WORK ORDER | Among the lines below, keep only those from the one containing "The image size is (544, 259)." through the one containing "This screenshot has height=644, width=347.", and reproduce them exactly.

*** Opening MATERIAL TO PROCESS ***

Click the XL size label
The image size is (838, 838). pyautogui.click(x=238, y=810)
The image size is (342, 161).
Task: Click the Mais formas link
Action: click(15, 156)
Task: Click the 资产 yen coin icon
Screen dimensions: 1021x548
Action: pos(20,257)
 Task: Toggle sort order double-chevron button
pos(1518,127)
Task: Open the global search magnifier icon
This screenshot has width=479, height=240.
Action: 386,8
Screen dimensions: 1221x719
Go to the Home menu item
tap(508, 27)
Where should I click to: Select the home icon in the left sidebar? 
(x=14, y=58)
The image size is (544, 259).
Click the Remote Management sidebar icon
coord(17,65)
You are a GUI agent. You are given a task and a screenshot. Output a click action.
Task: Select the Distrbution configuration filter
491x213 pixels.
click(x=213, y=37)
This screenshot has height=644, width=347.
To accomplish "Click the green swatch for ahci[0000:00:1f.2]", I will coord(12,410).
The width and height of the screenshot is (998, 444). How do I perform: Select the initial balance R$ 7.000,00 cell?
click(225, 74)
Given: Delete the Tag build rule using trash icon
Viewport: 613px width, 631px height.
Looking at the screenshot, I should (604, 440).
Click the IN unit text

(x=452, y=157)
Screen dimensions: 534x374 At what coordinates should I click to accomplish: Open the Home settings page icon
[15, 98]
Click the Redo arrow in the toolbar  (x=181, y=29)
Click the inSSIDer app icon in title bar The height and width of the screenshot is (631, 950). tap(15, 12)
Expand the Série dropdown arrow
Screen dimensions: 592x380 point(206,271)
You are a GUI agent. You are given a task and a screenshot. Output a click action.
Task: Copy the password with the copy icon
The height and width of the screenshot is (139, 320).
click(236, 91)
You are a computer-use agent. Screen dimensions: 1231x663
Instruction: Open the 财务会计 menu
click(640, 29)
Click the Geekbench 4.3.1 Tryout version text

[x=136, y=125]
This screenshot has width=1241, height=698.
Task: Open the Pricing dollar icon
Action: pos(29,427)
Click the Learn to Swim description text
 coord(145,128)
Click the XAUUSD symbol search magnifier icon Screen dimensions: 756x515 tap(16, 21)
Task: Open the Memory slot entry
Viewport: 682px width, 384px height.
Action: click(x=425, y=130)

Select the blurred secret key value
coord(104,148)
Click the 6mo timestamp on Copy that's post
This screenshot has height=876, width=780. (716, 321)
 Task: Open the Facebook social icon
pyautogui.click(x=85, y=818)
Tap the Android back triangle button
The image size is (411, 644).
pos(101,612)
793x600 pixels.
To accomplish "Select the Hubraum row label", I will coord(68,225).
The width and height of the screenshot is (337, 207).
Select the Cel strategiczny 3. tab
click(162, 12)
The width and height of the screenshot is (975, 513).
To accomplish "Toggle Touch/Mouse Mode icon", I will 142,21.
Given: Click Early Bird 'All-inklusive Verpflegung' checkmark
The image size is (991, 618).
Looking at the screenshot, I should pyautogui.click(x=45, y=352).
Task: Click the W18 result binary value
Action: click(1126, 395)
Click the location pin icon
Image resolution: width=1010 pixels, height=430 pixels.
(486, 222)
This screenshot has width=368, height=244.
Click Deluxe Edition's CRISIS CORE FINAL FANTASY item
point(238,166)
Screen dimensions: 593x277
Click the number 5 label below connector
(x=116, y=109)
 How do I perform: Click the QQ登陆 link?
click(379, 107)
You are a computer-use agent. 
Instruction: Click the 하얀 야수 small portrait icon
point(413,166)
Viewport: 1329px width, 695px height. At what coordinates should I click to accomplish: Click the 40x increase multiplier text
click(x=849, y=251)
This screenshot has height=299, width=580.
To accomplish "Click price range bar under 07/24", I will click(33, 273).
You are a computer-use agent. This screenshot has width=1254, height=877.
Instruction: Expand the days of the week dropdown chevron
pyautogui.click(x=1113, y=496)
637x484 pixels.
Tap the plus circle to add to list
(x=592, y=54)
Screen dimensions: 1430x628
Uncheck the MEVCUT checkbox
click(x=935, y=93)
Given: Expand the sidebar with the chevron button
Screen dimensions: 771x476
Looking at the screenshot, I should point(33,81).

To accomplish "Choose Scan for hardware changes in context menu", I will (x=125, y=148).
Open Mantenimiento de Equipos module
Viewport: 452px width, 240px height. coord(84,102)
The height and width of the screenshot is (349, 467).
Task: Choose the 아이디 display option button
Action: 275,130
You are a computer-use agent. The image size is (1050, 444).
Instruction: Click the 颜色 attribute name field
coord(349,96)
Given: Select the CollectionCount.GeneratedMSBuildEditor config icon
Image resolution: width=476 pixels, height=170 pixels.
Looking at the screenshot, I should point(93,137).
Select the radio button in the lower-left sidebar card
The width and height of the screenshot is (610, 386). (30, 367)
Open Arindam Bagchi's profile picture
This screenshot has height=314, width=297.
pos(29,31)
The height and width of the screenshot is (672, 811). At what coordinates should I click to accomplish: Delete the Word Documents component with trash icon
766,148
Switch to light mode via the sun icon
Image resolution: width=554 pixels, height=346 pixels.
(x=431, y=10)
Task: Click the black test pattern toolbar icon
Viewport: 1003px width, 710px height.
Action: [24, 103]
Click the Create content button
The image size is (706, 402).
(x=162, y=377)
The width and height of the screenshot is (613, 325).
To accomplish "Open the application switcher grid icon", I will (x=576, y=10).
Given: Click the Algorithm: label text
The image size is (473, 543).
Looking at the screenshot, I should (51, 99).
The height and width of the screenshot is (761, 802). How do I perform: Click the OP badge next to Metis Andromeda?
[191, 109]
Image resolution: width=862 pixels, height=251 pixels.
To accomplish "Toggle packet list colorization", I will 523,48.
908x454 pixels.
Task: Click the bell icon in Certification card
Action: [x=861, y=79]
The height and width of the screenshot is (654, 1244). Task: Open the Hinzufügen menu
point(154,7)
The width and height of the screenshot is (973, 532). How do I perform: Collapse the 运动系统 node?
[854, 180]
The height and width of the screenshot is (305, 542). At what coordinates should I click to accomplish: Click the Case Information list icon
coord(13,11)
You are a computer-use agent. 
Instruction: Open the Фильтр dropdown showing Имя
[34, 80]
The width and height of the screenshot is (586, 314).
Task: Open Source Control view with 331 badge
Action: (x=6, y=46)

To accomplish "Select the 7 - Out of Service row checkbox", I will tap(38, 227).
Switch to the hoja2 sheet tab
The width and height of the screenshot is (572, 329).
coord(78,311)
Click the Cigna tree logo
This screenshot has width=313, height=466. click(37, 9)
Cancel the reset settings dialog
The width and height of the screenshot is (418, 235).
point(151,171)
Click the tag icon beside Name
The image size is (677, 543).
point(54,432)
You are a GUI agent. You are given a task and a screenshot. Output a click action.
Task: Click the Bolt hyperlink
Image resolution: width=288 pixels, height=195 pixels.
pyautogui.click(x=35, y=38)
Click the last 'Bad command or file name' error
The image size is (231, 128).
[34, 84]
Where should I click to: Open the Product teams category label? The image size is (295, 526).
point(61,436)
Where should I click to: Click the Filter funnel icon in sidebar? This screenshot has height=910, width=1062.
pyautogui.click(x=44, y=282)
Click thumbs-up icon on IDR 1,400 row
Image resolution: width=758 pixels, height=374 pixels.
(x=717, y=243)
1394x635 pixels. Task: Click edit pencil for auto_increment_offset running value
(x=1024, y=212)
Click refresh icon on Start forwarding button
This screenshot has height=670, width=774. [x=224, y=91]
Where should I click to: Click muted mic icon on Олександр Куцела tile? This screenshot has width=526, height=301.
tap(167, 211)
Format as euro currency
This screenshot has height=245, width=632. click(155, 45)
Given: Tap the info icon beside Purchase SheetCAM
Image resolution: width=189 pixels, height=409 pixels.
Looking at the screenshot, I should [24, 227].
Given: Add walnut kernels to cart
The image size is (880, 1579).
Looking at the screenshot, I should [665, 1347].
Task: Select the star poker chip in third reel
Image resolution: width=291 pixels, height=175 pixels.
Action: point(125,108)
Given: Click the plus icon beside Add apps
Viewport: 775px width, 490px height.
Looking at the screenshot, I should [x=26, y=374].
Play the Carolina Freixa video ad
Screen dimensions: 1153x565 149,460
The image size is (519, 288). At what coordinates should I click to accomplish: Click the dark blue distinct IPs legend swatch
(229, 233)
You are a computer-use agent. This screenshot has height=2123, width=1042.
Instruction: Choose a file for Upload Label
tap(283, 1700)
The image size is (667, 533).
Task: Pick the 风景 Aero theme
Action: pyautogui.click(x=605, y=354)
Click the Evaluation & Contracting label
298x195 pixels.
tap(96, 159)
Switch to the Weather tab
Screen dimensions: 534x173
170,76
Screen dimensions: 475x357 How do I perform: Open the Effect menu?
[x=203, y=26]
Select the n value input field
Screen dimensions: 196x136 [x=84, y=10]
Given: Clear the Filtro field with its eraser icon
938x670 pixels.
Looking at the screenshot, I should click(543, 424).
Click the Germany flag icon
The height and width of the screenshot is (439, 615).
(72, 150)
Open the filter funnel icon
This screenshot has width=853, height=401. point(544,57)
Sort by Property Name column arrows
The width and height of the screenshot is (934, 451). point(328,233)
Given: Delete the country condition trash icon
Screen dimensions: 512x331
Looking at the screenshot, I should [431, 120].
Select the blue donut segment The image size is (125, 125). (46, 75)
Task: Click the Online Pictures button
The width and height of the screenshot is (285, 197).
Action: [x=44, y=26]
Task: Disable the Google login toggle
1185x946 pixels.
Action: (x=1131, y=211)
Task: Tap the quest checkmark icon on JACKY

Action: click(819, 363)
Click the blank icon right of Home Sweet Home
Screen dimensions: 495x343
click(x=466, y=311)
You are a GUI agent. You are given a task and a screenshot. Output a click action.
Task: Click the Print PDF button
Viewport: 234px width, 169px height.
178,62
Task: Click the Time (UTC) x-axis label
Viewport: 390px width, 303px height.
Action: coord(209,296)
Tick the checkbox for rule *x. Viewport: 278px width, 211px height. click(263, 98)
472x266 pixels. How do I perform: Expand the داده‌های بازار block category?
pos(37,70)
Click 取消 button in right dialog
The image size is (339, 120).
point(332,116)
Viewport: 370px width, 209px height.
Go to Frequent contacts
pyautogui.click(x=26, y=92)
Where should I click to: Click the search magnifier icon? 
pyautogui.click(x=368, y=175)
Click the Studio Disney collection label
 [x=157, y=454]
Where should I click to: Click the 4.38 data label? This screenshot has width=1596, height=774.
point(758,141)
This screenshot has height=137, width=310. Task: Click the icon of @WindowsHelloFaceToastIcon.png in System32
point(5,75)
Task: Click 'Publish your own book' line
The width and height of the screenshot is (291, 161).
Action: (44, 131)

*** Closing MATERIAL TO PROCESS ***

OUTPUT BELOW |
The image size is (544, 259).
Click the Remote Management sidebar icon
coord(17,65)
You are a GUI agent. You are given a task and a screenshot. Output a click action.
Task: Select the Distrbution configuration filter
491x213 pixels.
click(x=213, y=37)
This screenshot has height=644, width=347.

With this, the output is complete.